I want to create a grammar rule for a simplified version of a block statement in C, which matches a list of statements in braces with optional newlines at the beginning and end. Statements in this language are terminated by a newline character.

The optional newlines are so that block statements can span multiple as well as single lines. i.e, both

{ statement }

and

{
    statement
}

should be supported.

Currently my rules are as follows:

BlockStmt:
    '{' OptionalNewlines BlockStmtList OptionalNewlines '}';


OptionalNewlines:
        OptionalNewlines '\n'
    |   %empty;

Empty blocks are also supported, which are basically blocks with just newlines in them and no statements. This is possible because BlockStmtList can reduce to %empty.
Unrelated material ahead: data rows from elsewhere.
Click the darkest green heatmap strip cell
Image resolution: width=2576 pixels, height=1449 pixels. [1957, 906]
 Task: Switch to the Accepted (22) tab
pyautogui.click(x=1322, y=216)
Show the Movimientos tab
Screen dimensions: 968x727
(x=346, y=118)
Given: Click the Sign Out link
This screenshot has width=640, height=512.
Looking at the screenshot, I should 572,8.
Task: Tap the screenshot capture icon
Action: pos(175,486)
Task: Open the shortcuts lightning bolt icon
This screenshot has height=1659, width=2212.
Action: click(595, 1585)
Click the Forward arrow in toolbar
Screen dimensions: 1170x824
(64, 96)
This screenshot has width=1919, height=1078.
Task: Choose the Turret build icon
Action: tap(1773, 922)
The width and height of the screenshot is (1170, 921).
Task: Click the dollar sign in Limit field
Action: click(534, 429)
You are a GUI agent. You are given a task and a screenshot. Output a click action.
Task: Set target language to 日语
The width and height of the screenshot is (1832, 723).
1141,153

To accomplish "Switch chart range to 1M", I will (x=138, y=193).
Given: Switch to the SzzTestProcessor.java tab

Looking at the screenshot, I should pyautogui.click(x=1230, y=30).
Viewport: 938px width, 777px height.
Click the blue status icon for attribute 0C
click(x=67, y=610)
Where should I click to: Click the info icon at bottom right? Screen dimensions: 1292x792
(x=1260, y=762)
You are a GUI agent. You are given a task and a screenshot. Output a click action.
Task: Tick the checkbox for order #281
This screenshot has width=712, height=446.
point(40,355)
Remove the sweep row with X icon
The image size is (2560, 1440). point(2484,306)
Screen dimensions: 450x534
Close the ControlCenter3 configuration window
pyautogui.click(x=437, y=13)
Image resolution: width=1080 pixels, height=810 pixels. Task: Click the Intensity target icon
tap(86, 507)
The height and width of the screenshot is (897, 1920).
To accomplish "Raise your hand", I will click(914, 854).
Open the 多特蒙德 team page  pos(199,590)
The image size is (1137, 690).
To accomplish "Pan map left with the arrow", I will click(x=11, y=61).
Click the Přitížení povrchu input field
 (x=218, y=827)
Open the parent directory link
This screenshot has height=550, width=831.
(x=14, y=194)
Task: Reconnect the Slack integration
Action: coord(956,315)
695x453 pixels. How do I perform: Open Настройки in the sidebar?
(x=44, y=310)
However for empty blocks with just newlines, this leads to a shift-reduce conflict as the newlines can be matched by both the beginning and the ending OptionalNewlines non-terminal.

How do I tell yacc to prioritise one of the OptionalNewlines in the case of an empty block with just newlines?

1
Are you using newlines as statement terminators instead of semicolons? Or do you still have semicolons? If you have semicolons, why bother even passing the newlines to the parser?rici
forgot to clarify, I am using newlines as statement terminatorsashenoy
Please edit your question, thanks.rici

1 Answers

1
votes

Unless you have a problem with blank lines in the middle of a block -- something which many of us like to do -- the simple solution is to just allow empty statements (that is, a statement consisting only of the newline terminator. If you do that, you can stop worrying about optional newlines and just use

BlockStmt: '{' BlockStmtList '}';

That's far and away the easiest. But if it doesn't work for you, read on.

In general, you cannot have a sequence of optional lists where two of the lists have the same elements. That leads to an ambiguity: if your grammar allows a* b* a* (using Kleene * for simplicity) and the input is a, there is no way to know whether the empty a* is before or after the empty b*. "Optional" elements are problematic in many situations; it's often necessary to expand empty non-terminals into multiple rules using non-optional elements:

BlockStmt: '{' '}'
         | '{' NewLineList '}'
         | '{' NewLineList StmtList OptionalNewLineList '}'
         | '{' StmtList OptionalNewLineList '}'